La grande, la très grande propriété s’est développée au Mexique sous la domination des Espagnols et aussi depuis l’indépendance dans des proportions qu’on ne rencontre en aucun autre pays. Au lendemain de la conquête, les rois d’Espagne constituèrent au profit des conquistadores des bénéfices viagers qui leur donnaient droit aux services coutumiers des Indiens d’un certain territoire. Dans le cours de vingt années on vit se dérouler des événemens analogues à ceux qui, en France, sous les Mérovingiens, rendirent les bénéfices héréditaires et les transformèrent en fiefs. Une propriété viagère ne sera jamais considérée comme une vraie propriété ; elle ne répond pas au sentiment qui attire l’homme à la possession de la terre. Aussi, malgré sa toute-puissance, Charles-Quint, en 1542, dut reconnaître aux encomiadores le droit de transmettre leurs domaines à leurs descendans.
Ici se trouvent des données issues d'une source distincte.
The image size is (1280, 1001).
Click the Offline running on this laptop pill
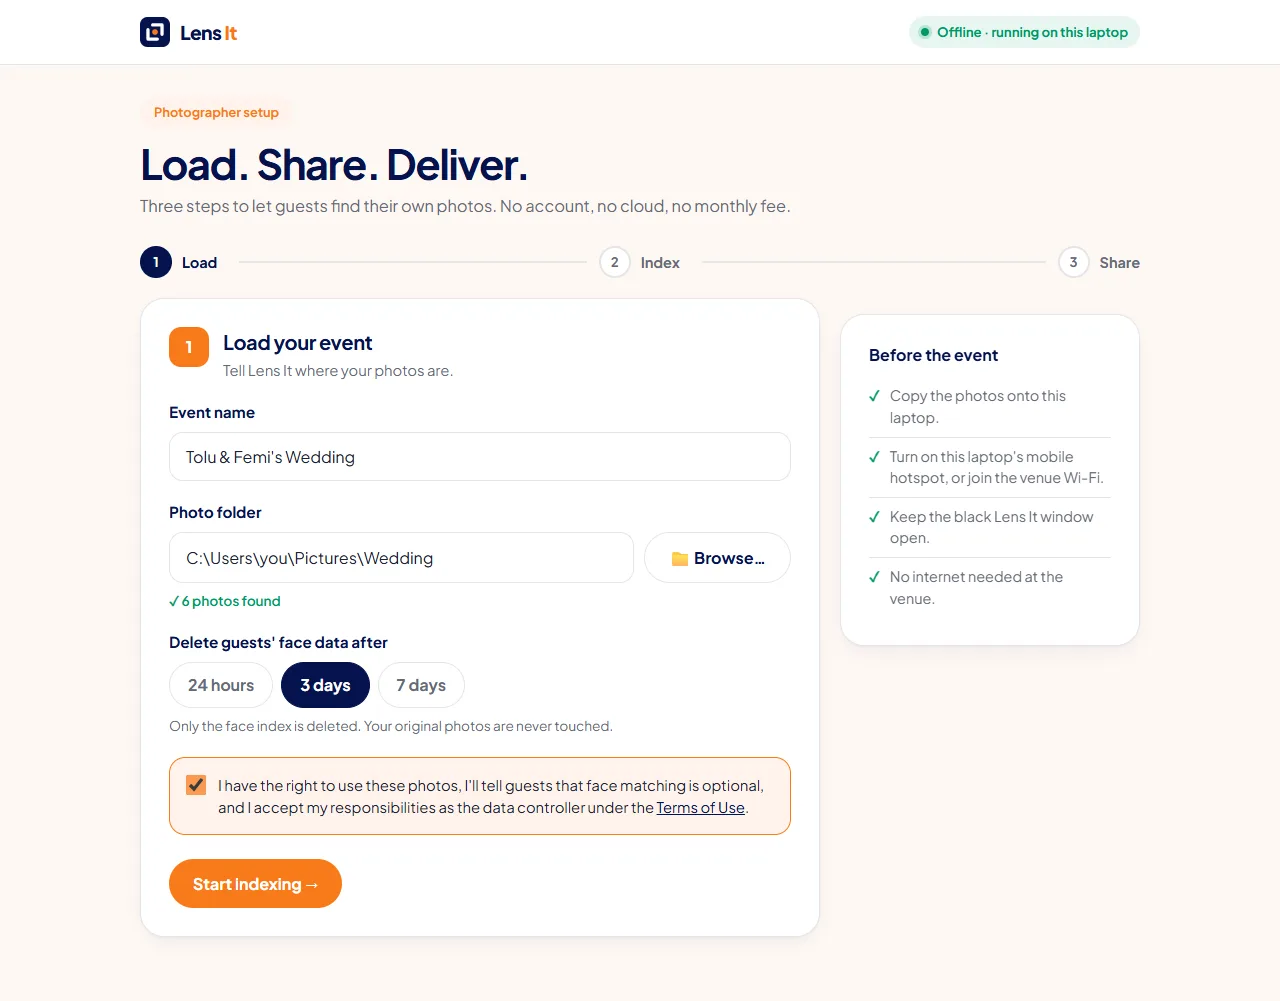(1024, 32)
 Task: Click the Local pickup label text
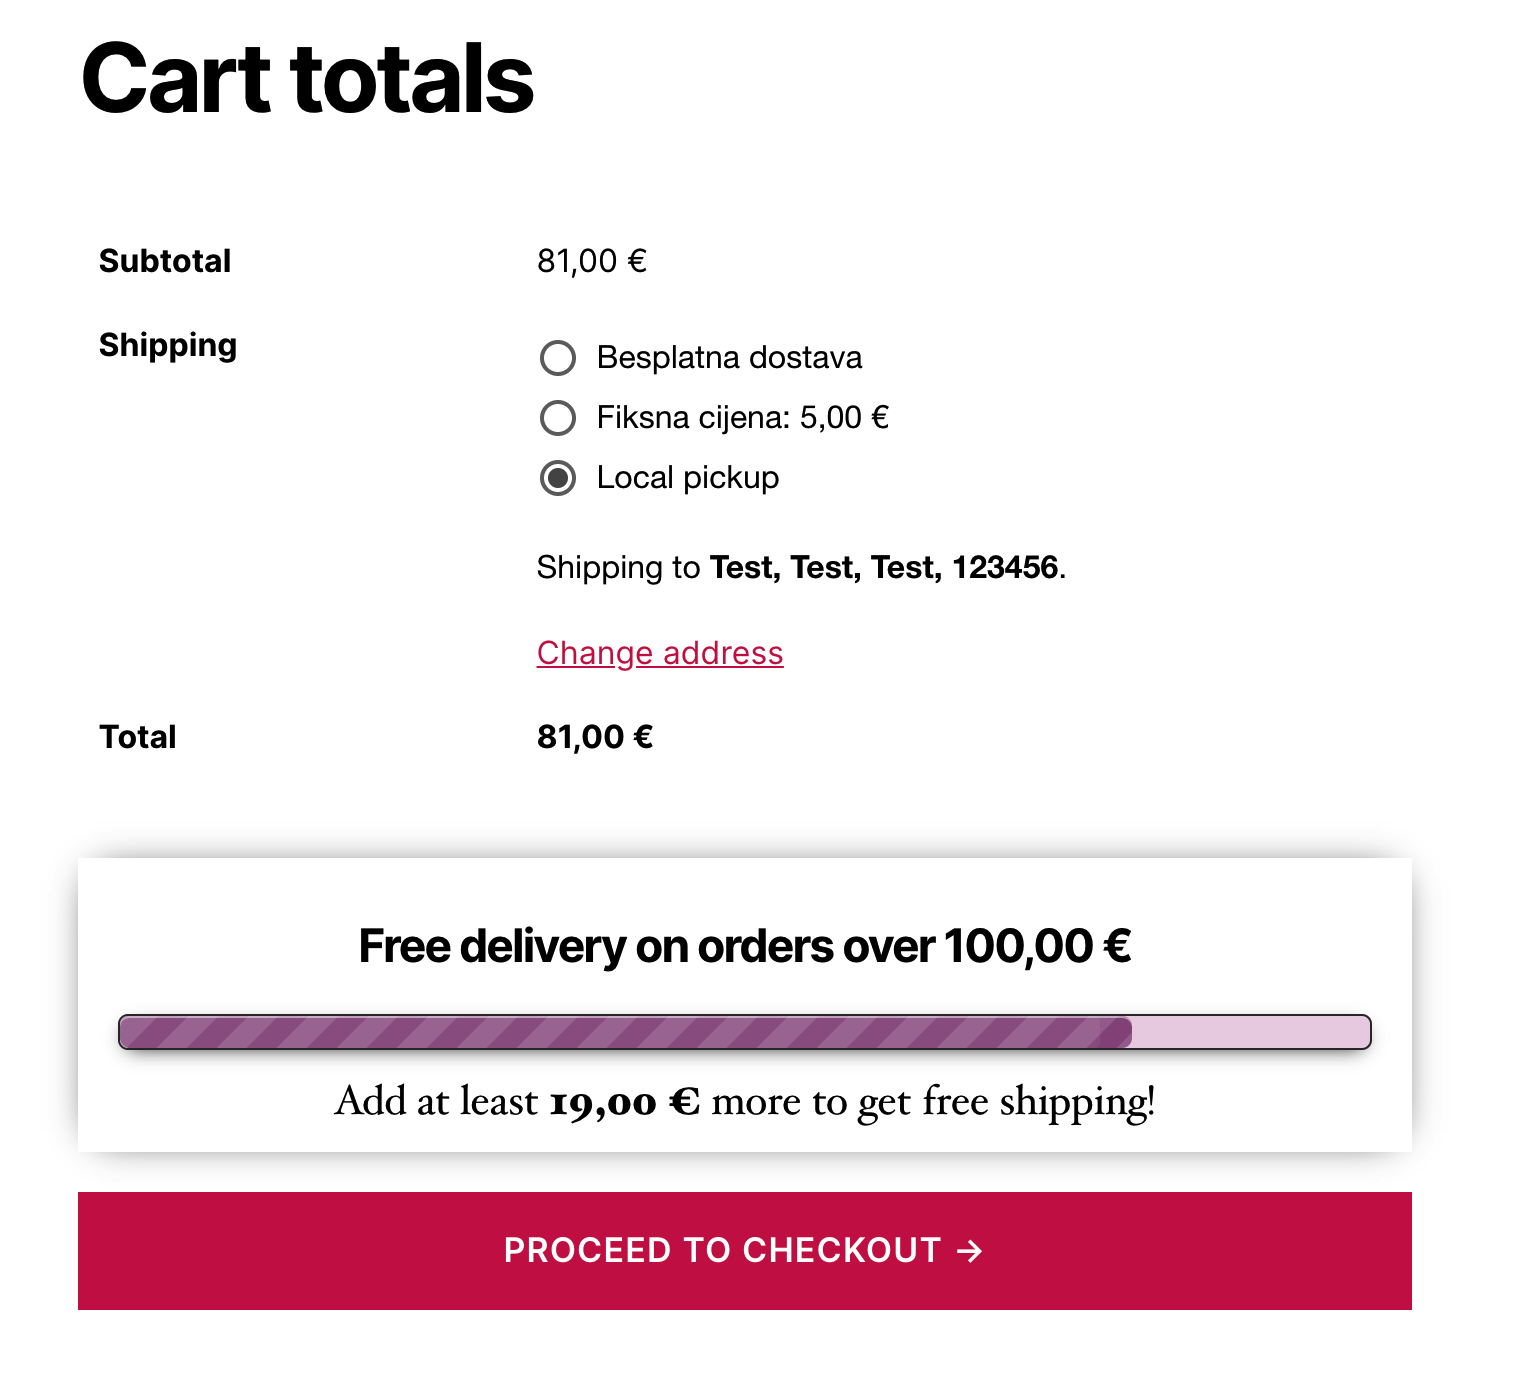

En outre, la Couronne avait à sa disposition d’immenses espaces inoccupés. Les vice-rois en firent des concessions très étendues, au profit de particuliers ou d’établissemens religieux, concessions qu’il fallait en principe faire confirmer par le Conseil des Indes. Après l’indépendance, les États entre lesquels la souveraineté fut partagée continuèrent à faire des concessions de ce genre sans aucun contrôle. C’est l’origine des immenses propriétés que l’on trouve dans le Nord et aussi dans la partie du territoire de la République qui a été cédée aux États-Unis en 1847. Ces titres sont sujets à bien des contestations et les personnes qui achètent des domaines au Mexique ne sauraient se passer de l’assistance de légistes expérimentés et honnêtes.

La désamortisation des biens ecclésiastiques n’a pas, nous l’avons dit, changé cet état de choses : ils ont été achetés par des spéculateurs au lieu d’être morcelés.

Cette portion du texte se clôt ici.